Torres is the family winery with such extensive vineyards and is the largest in Spain, and Spain’s largest producer of DO wines under its own label, exporting to more than 140 countries. They also run winery in Chile and United States.
We were welcomed by Miguel Torres Maczassek, the 5th generation of a family and the general manager of the wine empire. The accomplished Spanish winemaker passionately shared how the Torres family has addressed issues social, environmental and economic sustainability, and by combining the traditions inherited by his ancestors, will provide the constant innovation to lead the future. The session is moderated by local wine reviewer and writer, Anthony Gismondi.
Here featured wines I tasted:
- Esplendor by Vardon Kennett 2013
- Pazo de Bruxas 2016
- Milmanda 2014
- Grans Muralles 2010
- Mas La Plana 2012
- Celeste 2014
- Purgatori 2013
- Salmos 2014
- Floralis Moscatel Oro NV
Esplendor by Vardon Kennett 2013
Grapes: Pinot Noir, Chardonnay, and Xarel
Tasting notes: This Catalan sparkling exhibits dry and crisp quality, but subtle on the aromatic side. It’s very elegant.
Pazo de Bruxas 2016
Grapes: Albarino (100%)
Tasting notes: This is produced in the old country houses surrounded by forests, and the legendary Galician witch stories. The wine has a very strong seductive fragrance, although it tastes very light and refreshing.
Grapes: Chardonnay (100%)
Tasting notes: 2014 is a rainy year but also very warm in the region, and the Chardonnay, although aged in French oak barrels, exhibit very subtle oakiness and nice buttery notes. The premium Chardonnay is priced at $70.
Grapes: Tinto fino (100%)
Tasting notes: Three centuries in the making, this wine shows the Torres family quality. The colour is dark and sexy, exhibiting smokiness and notes of berries, and it’s very smooth on the palate. It’s $25.99, which is a great value for collecting.

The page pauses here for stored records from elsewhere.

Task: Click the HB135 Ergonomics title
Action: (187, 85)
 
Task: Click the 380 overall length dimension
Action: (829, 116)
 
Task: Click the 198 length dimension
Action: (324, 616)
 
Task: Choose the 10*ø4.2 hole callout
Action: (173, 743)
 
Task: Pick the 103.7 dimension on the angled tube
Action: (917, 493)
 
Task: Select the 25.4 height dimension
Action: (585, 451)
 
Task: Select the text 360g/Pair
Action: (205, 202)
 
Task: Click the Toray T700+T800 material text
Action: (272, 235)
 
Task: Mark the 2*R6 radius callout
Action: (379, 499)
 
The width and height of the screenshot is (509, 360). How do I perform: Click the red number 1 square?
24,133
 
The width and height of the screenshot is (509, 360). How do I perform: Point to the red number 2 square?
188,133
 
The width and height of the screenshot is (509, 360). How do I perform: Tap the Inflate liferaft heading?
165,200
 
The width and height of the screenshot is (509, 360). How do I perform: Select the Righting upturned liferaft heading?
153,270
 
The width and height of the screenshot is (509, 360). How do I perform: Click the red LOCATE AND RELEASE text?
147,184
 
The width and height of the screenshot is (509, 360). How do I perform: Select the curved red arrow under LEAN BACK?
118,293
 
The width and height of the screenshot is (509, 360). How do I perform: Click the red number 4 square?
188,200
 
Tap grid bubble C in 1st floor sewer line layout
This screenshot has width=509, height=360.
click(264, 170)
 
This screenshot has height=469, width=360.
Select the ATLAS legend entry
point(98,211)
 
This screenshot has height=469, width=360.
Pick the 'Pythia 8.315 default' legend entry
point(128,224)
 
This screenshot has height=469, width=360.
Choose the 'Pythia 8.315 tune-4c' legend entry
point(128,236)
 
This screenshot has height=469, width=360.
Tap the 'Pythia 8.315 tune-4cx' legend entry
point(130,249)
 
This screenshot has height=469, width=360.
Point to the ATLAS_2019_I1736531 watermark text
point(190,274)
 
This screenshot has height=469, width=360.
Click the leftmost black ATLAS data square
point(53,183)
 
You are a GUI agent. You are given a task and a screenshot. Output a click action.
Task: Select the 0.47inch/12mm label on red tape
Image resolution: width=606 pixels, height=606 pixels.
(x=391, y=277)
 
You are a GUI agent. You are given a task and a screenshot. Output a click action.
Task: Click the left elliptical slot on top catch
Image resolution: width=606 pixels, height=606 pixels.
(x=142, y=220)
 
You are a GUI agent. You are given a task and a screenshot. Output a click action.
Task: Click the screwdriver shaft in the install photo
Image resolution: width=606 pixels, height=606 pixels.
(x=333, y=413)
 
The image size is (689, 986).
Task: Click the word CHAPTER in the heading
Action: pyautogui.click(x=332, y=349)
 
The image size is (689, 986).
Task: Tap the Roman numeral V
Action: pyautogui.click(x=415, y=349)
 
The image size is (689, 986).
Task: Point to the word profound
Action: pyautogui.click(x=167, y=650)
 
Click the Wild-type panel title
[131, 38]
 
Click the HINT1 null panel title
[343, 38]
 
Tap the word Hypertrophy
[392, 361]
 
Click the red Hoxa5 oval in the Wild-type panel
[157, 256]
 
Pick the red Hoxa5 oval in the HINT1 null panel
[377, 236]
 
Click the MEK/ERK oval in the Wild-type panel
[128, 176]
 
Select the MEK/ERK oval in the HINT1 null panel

Grapes: Carinena, Garnacha, and Syrah
Tasting notes: it’s about wine with a “dry farming” scenario, with the area known for its harsh climate and tough conditions. The story behind is interesting but the taste of the wine is not as memorable as the rest. ($50)
Grapes: Carinena, Garnacha, and Syrah
Tasting notes: this 50-dollar premium red blend exhibit a lot of potentials, with a good depth of flavour and a mineral character. However, it would taste even better after it’s aged because I could still taste the rawness of a younger wine.
Grans Muralles 2010
Grapes: Garnacha Tinta, Carinena, Monastrell, and the ancestral grapes Garro and Samso/Querol.
Tasting notes: It is the crown jewel of the evening ($120 ~ 140). Garro and Querol were to believed to be extinct, but discovered again, making this wine very special with such such unique flavours. I really enjoyed this wine, which possesses the complexity to match up with many premium red wines in the world.
Mas La Plana 2012
Grapes: 100% Carbernet Sauvignon.
Tasting notes: this premium red wine ($68) is all about balance. Having won a number of international awards over some of the French wines. The history behind it is amazing. This is one of the most important wines that put Spain on the map of world-class wines in 1970’s. It is very clean tasting and showed a luxurious quality on the palate.
Floralis Moscatel Oro
Grapes: 100% Muscat d’Alexandrie
Tasting Notes: It’s floral. It’s sweet. It’s delightful! It is one of the Mediterranean’s most characteristic dessert wines ($30). They have been making it since 1946. I
The $65 event was all sold out and for a very convincing reason – it’s one of the biggest highlights of this year’s theme for VIWF – “The Wines from Spain and Portugal”. A number of beautiful Spanish wines were discussed and poured, from iconic wine regions like Priorat and lesser-known appellations like Conca de Barberà. In the end, it was the winemaking philosophies behind this great family that had captured many wine lovers’ hearts, including mine. A food and wine tour to Spain is definitely on my list.